## Task to carry out
For the listing below, return the line containing "The width and", the line containing "Click the Products summary label", and all lines in between, exactly as written and nothing else.

## Records for this task
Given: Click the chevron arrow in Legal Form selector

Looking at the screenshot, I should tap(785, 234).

--

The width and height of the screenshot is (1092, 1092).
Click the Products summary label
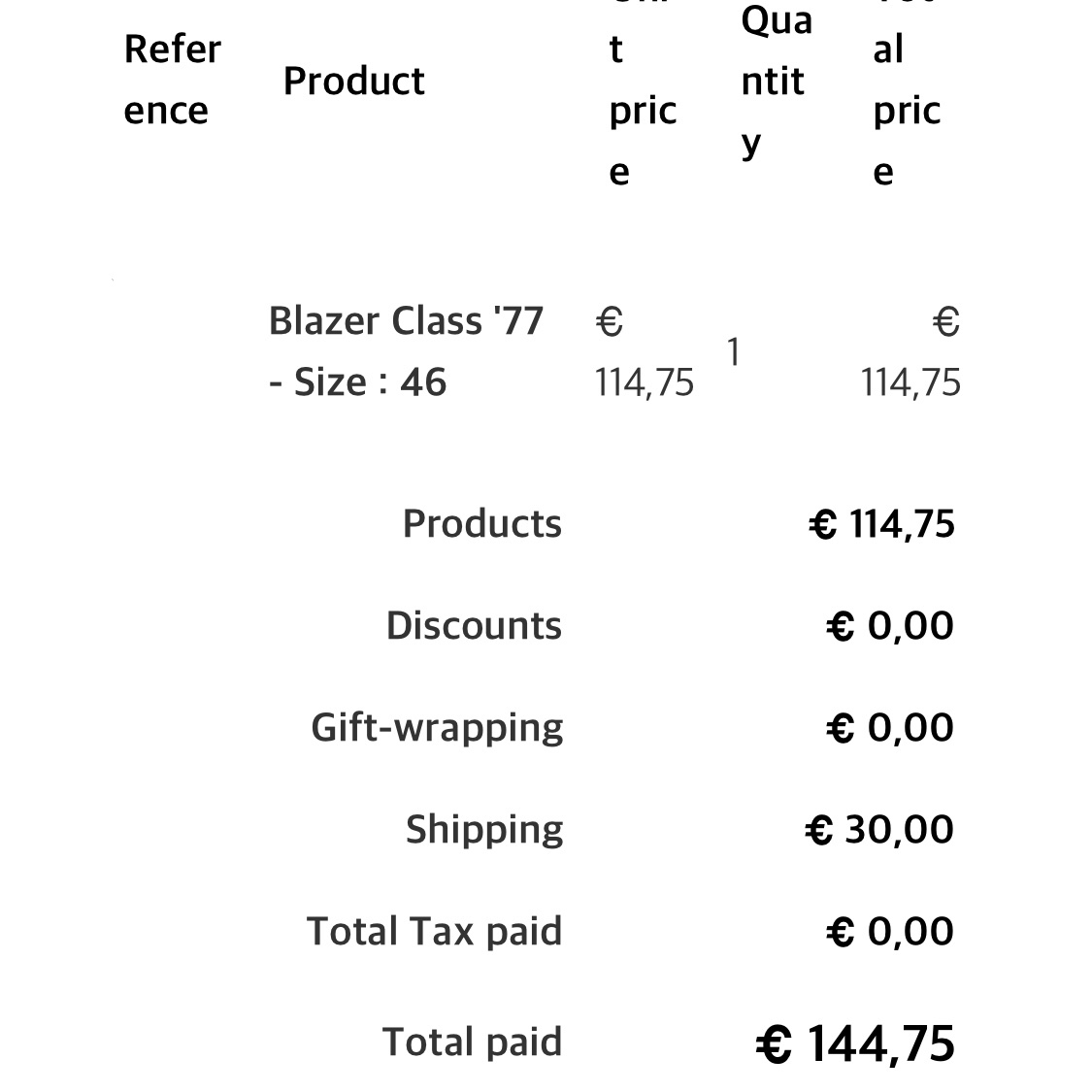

* * *

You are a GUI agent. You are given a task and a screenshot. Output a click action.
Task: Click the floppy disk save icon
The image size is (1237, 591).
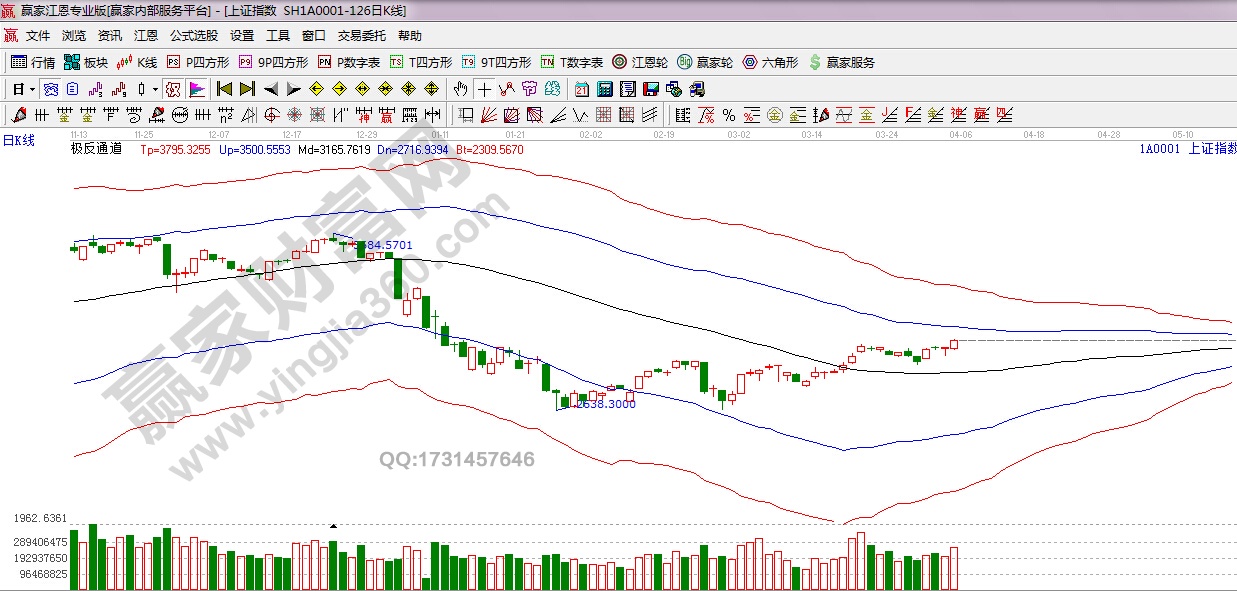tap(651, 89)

## Response box
The width and height of the screenshot is (1092, 1092).
Click the Products summary label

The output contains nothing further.